Turn 4: Losing Momentum (-7 Δ-Emotional Score)

Soon after, the user grows frustrated because the agent asks for information already provided and requests additional details without explaining why they’re needed.

Without turn-by-turn emotional tracking, both of these reactions would be invisible in aggregate metrics. You’d only know that the issue was eventually resolved, not that the customer lost trust in your service and in a risk of churning due to the agent’s performance. That’s counterproductive.

The Technical Advantages

1. Pre-Deployment, User-Independent Evaluation

SAGE generates reliable satisfaction metrics entirely through simulation, so teams can evaluate and improve conversational interactions before any real users are exposed. This ensures insights are available proactively, without risking negative experiences or relying on human feedback.

2. Scalable Evaluation

By simulating thousands of conversation trajectories before deployment, SAGE delivers a statistically robust measure of user satisfaction, allowing teams to catch issues early and improve interactions at scale with minimal manual effort.

3. Granular Attribution

When an interaction goes poorly, traditional metrics can’t show where it went wrong.

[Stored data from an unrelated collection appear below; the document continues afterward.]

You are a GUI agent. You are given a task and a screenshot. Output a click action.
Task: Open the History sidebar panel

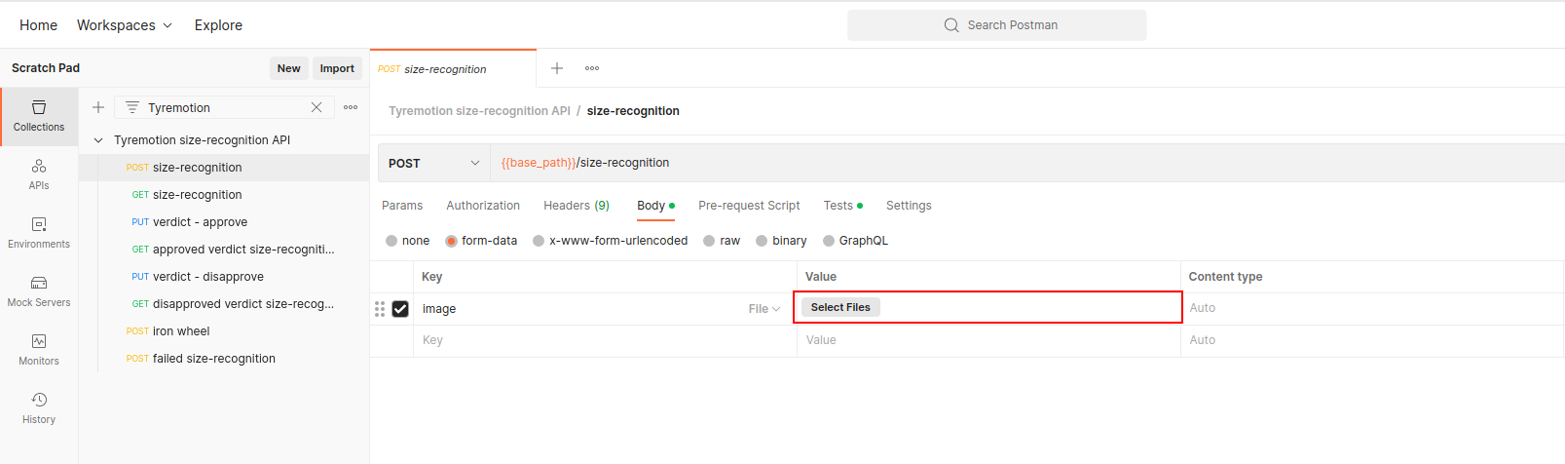[x=39, y=408]
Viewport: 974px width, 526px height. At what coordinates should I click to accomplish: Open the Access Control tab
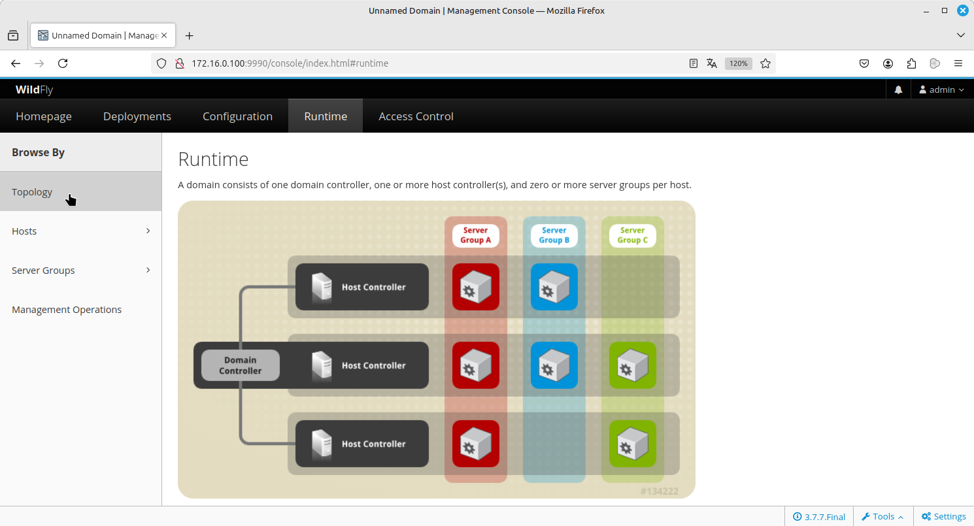pyautogui.click(x=416, y=116)
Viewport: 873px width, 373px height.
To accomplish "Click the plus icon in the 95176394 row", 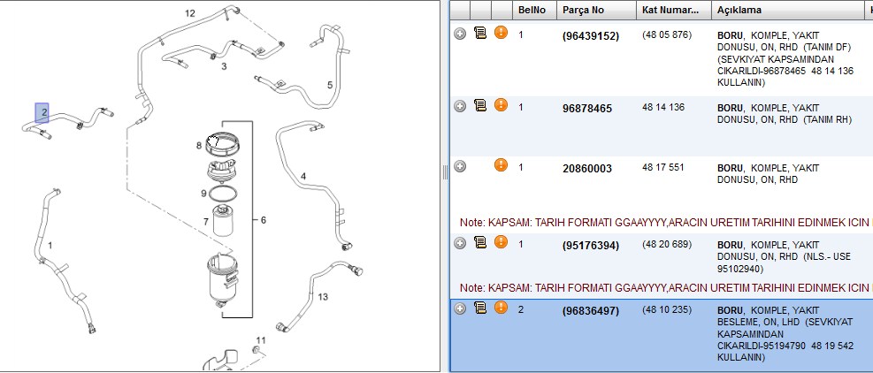I will (460, 243).
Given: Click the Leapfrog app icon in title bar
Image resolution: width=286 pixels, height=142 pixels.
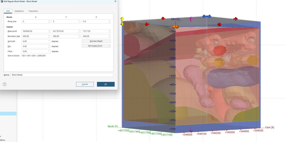Looking at the screenshot, I should click(2, 1).
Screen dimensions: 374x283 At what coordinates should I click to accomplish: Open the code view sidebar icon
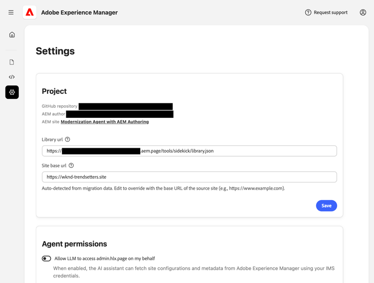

Emotional state tracking identifies the exact turn where satisfaction dropped, enabling targeted improvements to agent behavior or conversation design.

4. Interpretable Insights

The simulated user’s inner thoughts provide qualitative context for quantitative emotional scores. You don’t just know that Emotional Score dropped by 7—you knowwhy: “their questions feel like a runaround”. This level of interpretability enables teams to pinpoint exactly which responses or conversation paths cause frustration, prioritize fixes, and train agents to improve user satisfaction systematically.

Beyond Customer Service

While we’ve focused on customer service, this methodology applies to any user-facing conversational agent:

  • Healthcare chatbots: Is the patient feeling more or less anxious after each response?
  • Educational assistants: Is the student gaining confidence or becoming more confused?
  • Financial advisors: Is the user feeling empowered or overwhelmed?
  • Mental health support: Is the person feeling heard and validated?

The Bottom Line

Users don’t just want their problems solved; they want to feel heard, respected, and supported throughout the process. A technically correct resolution delivered through a frustrating experience is not a success; it’s a missed opportunity.

Traditional metrics are rigid, aggregative, and lack visibility into your agents’ performance. The Δ-Emotional Score provides a complete picture of real success and uncovers underlying real-world issues with your agent. As AI agents increasingly serve as interactive partners rather than simple tools, understanding the trajectory of user satisfaction is no longer optional; it’s essential for protecting business outcomes and unlocking strategic efficiency gains.